Bob Diachenko, a security researcher for consultancy Security Discovery, found the first Verifications.io database online, and said the marketing tech biz, based in Tallinn, Estonia, acknowledged the gaffe and hid the data silos from public view after he flagged it up.
Verifications.io told Diachenko that its company database was "built with public information, not client data." This suggests at least some of email addresses and other details in the company's databases were downloaded or scraped from the internet.
Diachenko didn't immediately respond to a request for comment.
Amazon tries to ruin infosec world's fastest-growing cottage industry (finding data-spaffing S3 storage buckets)READ MORE
Security researcher Troy Hunt, who maintains the HaveIBeenPwned database of email accounts that have been exposed in online data dumps, said about a third of the email addresses in the Verifications.io database are new to HaveIBeenPwned. The other two thirds presumably were culled from the same online sources that supplied Hunt's archives.
Martin said Verifications.io's claim that its data came from public sources is open to interpretation. "These data sources might have been public at one time in the past and then not public at a later time," he said. "It would be interesting to know if the company had a process of continuous compliance where they would validate if they were still allowed to store the data over time."
Dtex, a security biz that focuses on the dangers of rogue or slipshod employees within businesses, said in its recent 2019 Insider Threat Intelligence Report that 98 per cent of incidents involving data left exposed in the cloud can be attributed to human error.

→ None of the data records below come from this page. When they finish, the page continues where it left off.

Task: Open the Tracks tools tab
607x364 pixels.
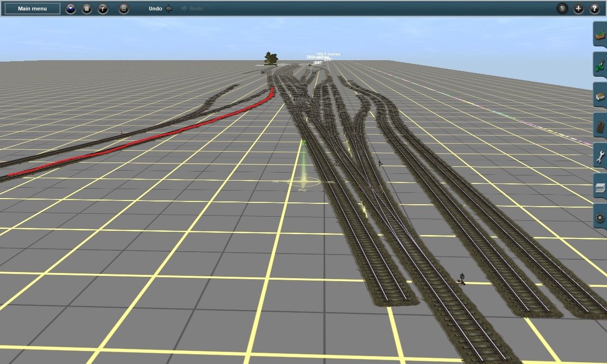Action: [x=600, y=127]
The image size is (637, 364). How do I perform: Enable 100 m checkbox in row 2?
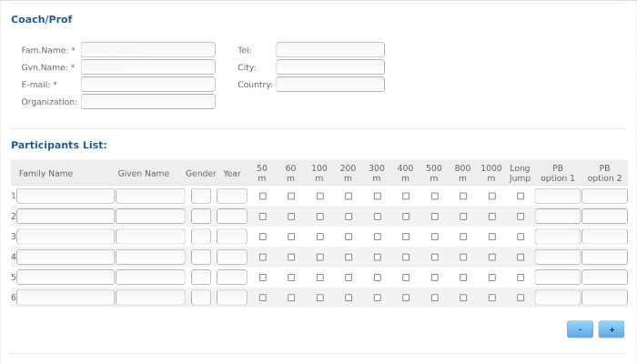tap(319, 217)
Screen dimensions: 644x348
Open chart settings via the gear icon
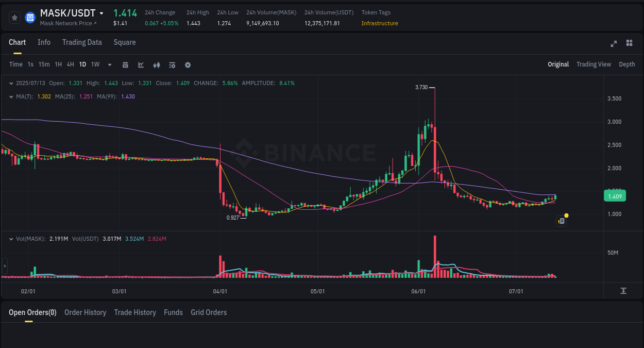[x=188, y=64]
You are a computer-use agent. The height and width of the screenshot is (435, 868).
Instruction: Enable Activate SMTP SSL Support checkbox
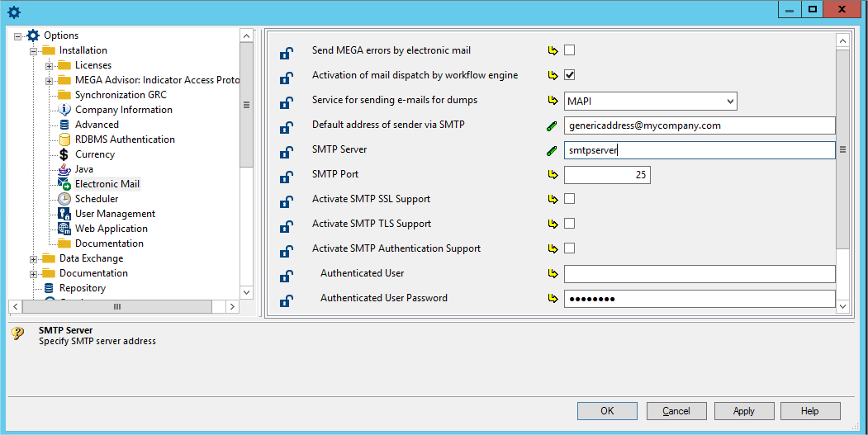pyautogui.click(x=570, y=199)
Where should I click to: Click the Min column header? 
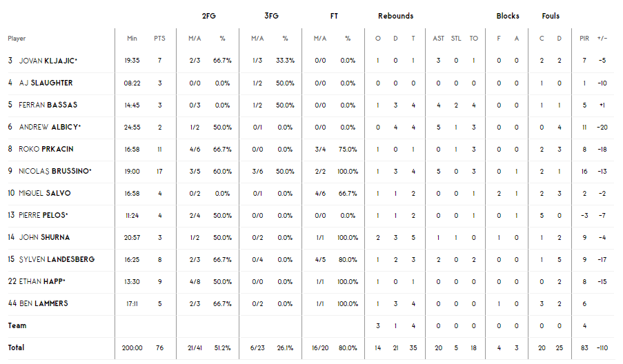pyautogui.click(x=132, y=39)
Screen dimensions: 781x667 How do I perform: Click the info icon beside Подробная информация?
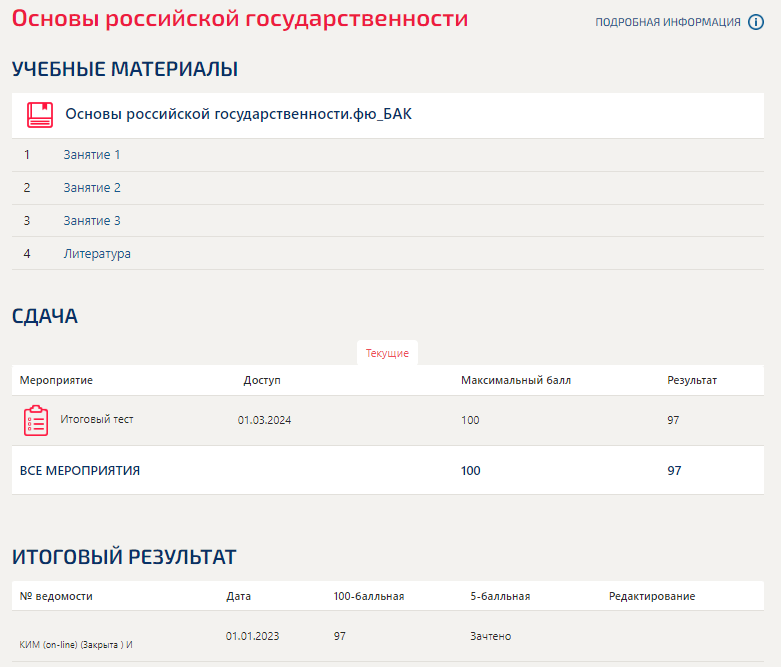(756, 22)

MongoDB versions prior to 2.6.0, released in 2014, were network accessible by default. Reversing that default setting hasn't persuaded people to securely configure their MongoDB installations, though. Out of the box, MongoDB requires no authentication to access, a detail a lot of folks appear to overlook. ®
Updated to add
Vinny Troia, who stumbled upon the exposed Verifications.io data along with Diachenko, maintains roughly 810 million netizens were exposed by the misconfigured MongoDB installation.
Dynarisk, meanwhile, told us it counted up more than two billion records from all the databases, and, after further analysis, identified a total of 999 million unique email addresses.